Work instructions.
Could you copy exactly the lines below, beginning at the line with "Click the QuantSignal logo icon" and stopping after the line with "You are a computer-use agent. The", with no pictures?

Information supplied.
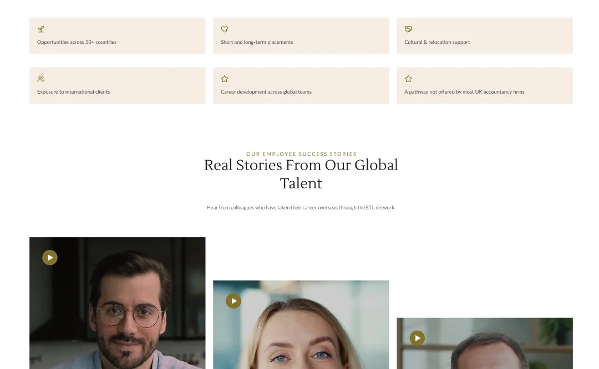Click the sprout icon above Opportunities across 50+ countries
Viewport: 599px width, 369px height.
tap(40, 29)
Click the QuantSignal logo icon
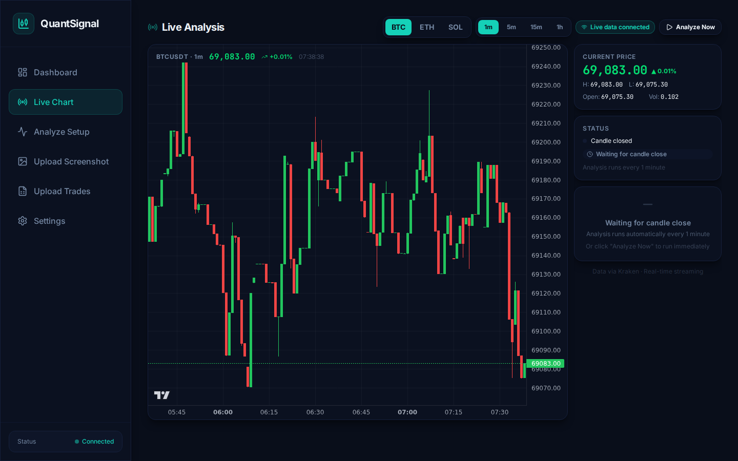 (24, 24)
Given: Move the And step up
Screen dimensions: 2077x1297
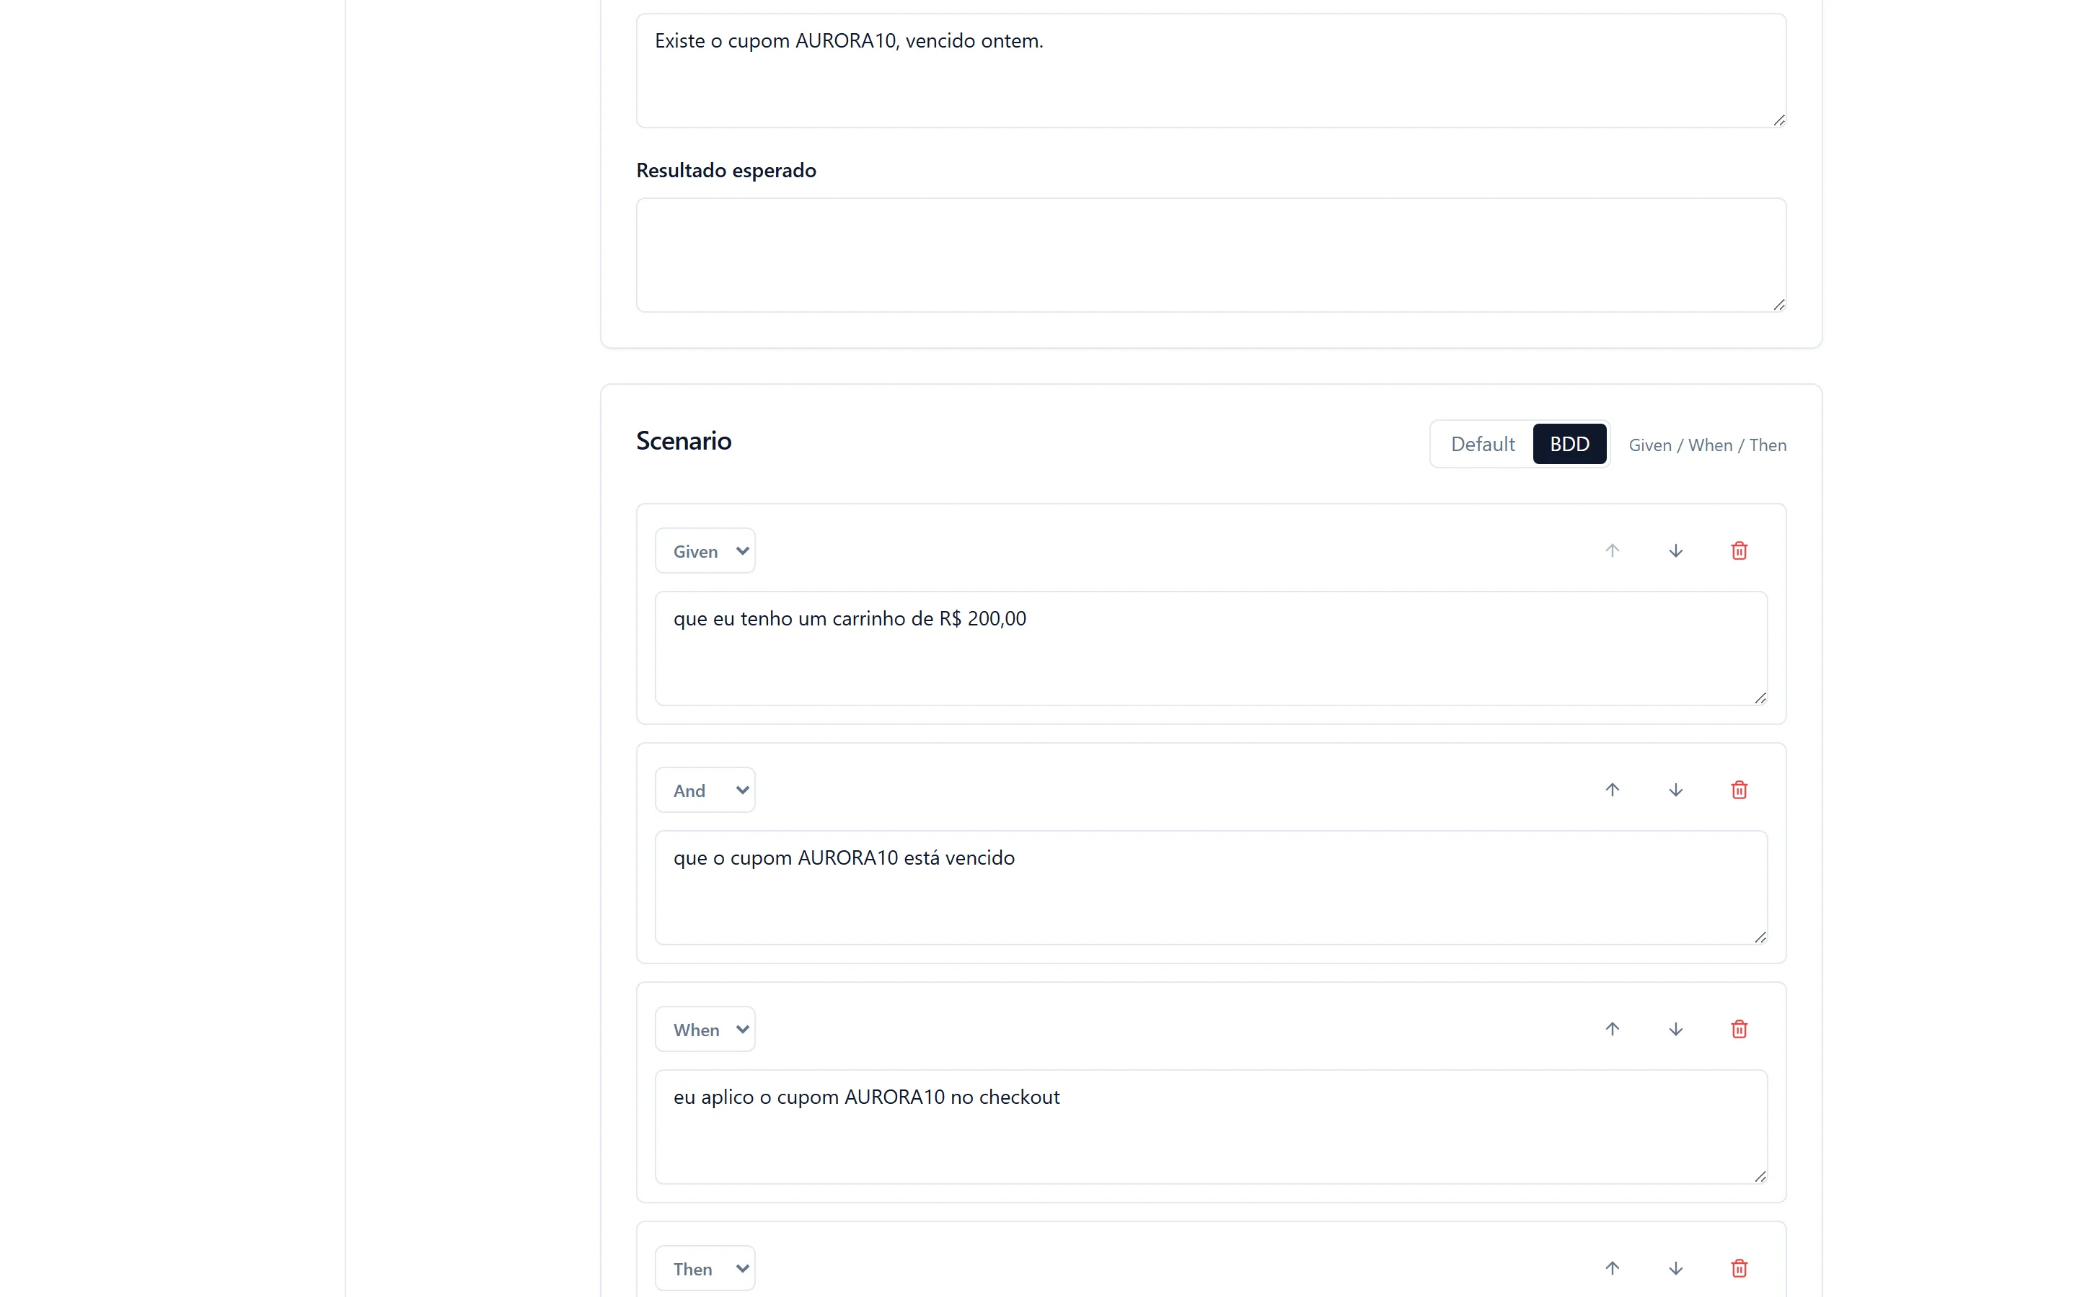Looking at the screenshot, I should pos(1612,790).
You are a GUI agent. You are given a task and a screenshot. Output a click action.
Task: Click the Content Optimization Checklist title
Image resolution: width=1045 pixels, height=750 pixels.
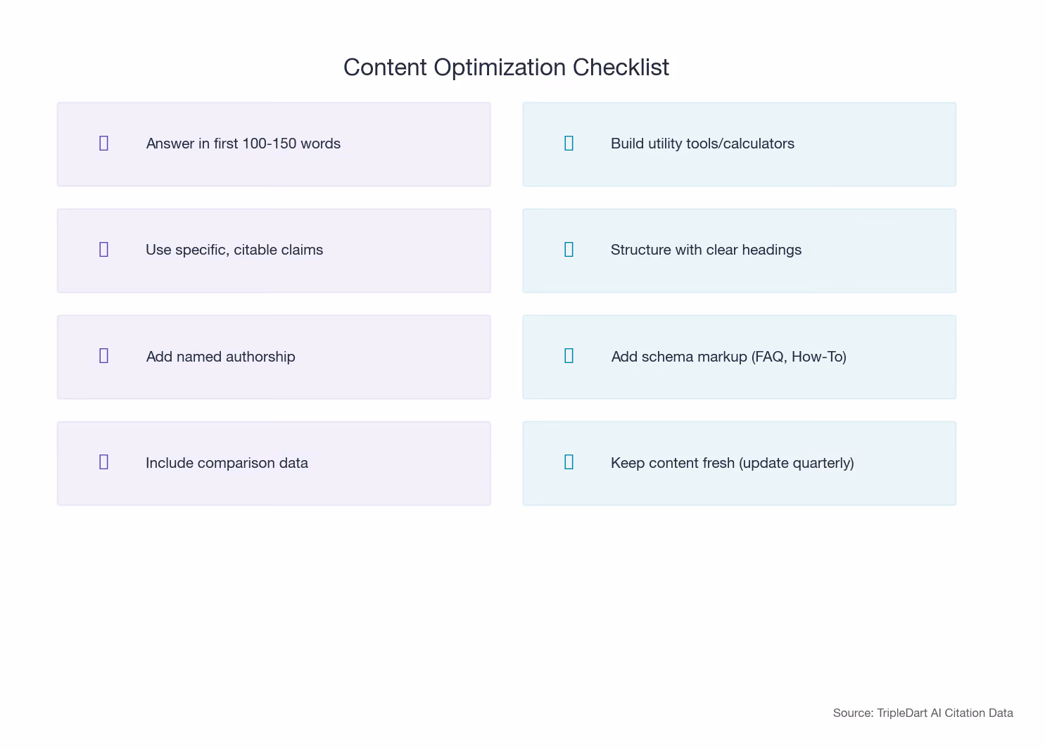pos(506,68)
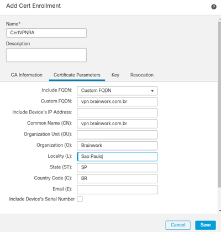
Task: Select the Revocation tab
Action: click(x=142, y=75)
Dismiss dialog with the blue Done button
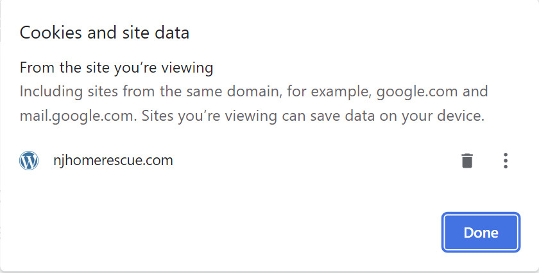The image size is (539, 273). [481, 233]
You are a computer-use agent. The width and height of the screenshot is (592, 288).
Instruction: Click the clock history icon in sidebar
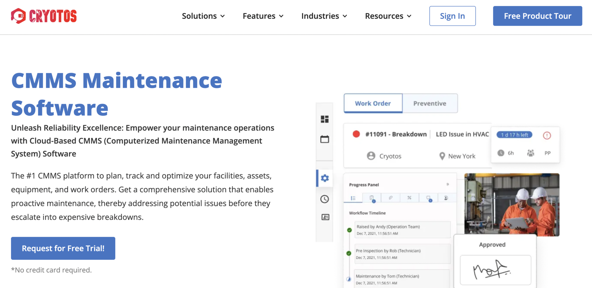[x=325, y=199]
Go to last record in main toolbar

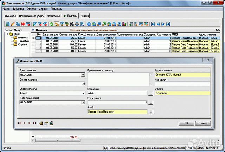(x=168, y=24)
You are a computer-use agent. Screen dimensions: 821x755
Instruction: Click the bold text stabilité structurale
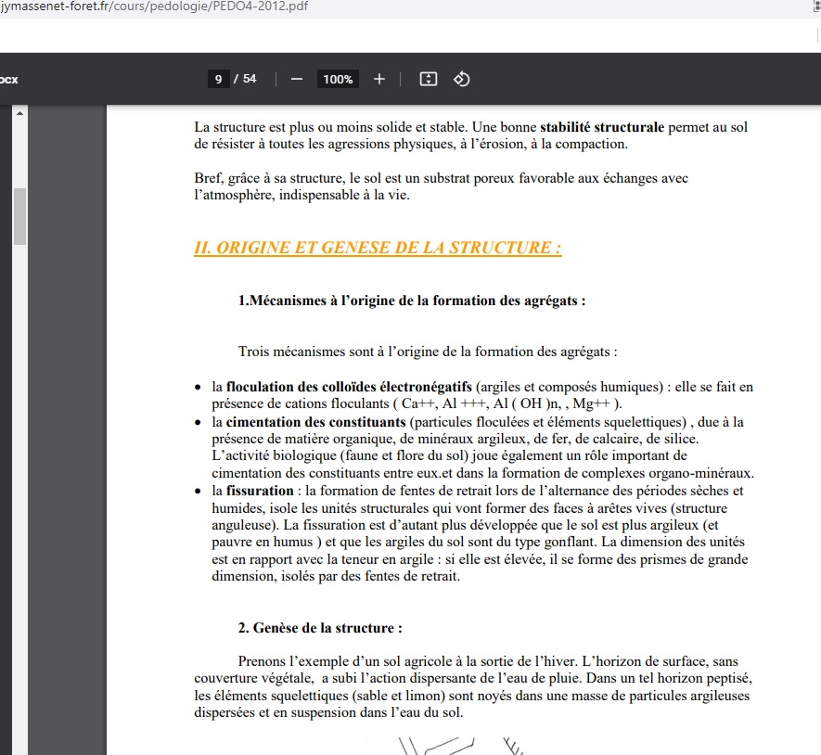click(601, 127)
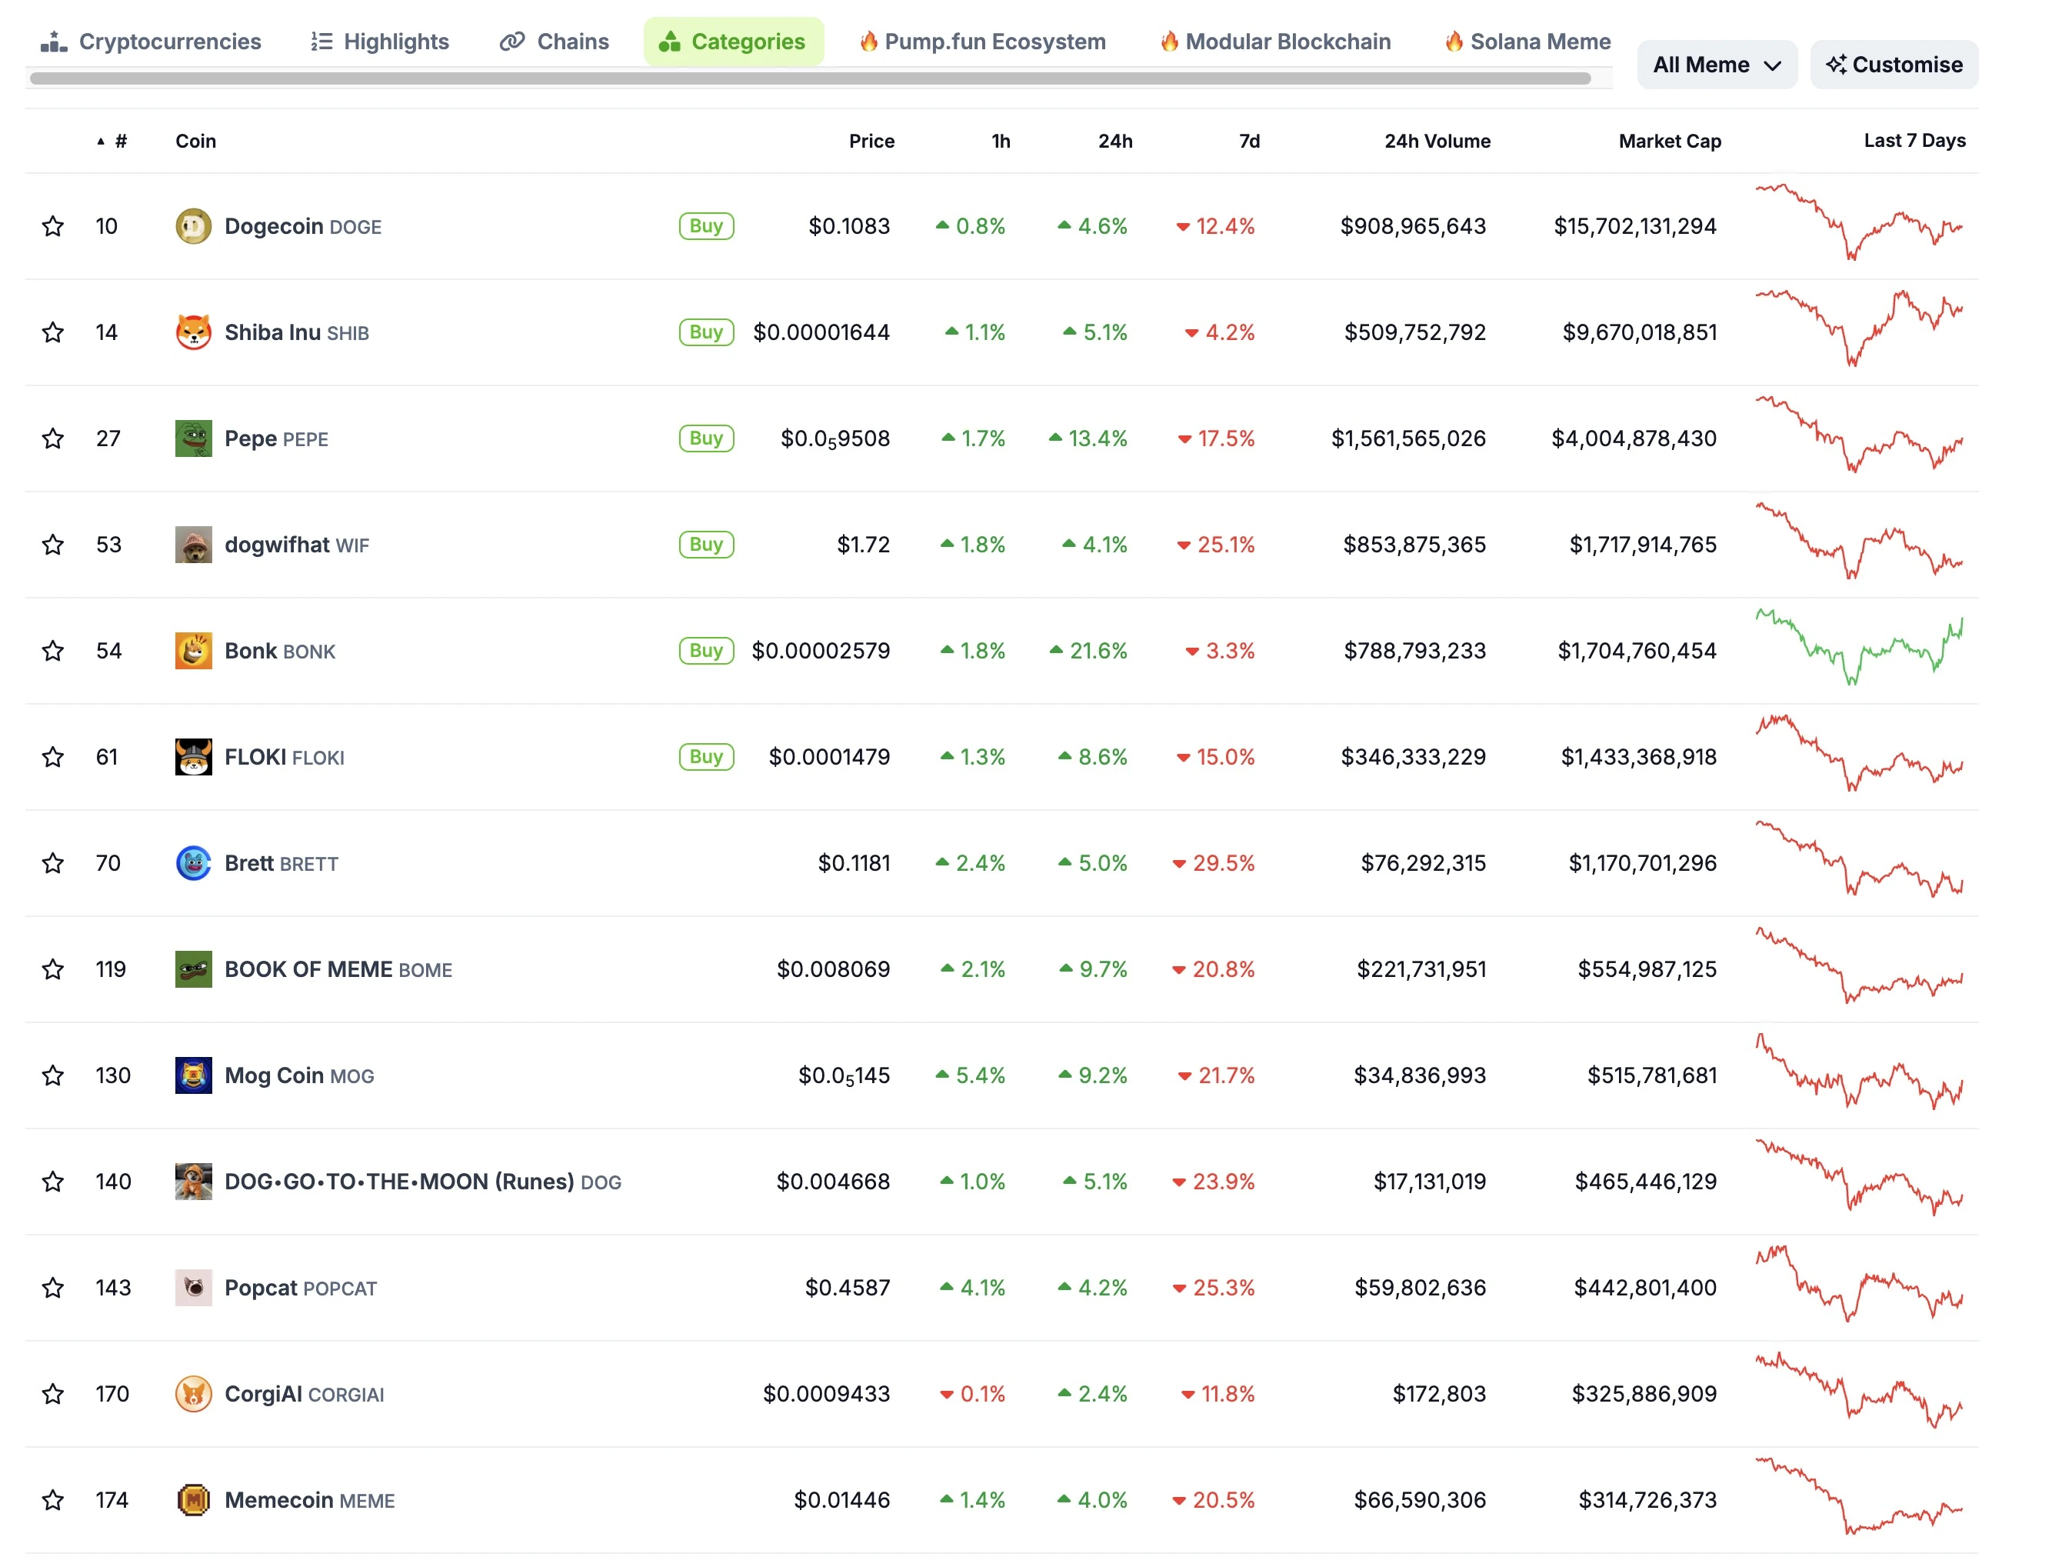This screenshot has width=2052, height=1557.
Task: Click the Pepe PEPE coin icon
Action: [191, 437]
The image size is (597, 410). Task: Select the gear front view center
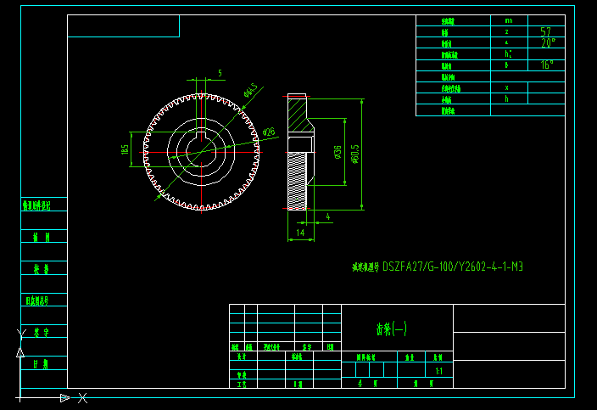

Exercise result.
Click the QuantSignal logo icon
 (24, 24)
Given: Move the And step up
Screen dimensions: 2077x1297
Looking at the screenshot, I should pos(1612,790).
You are a GUI agent. You are given a task and a screenshot. Output a click action.
Task: Click the Content Optimization Checklist title
Image resolution: width=1045 pixels, height=750 pixels.
pos(506,68)
Task: Select the Revocation tab
Action: click(x=142, y=75)
Dismiss dialog with the blue Done button
The image size is (539, 273). [481, 233]
You are a computer-use agent. The width and height of the screenshot is (592, 288).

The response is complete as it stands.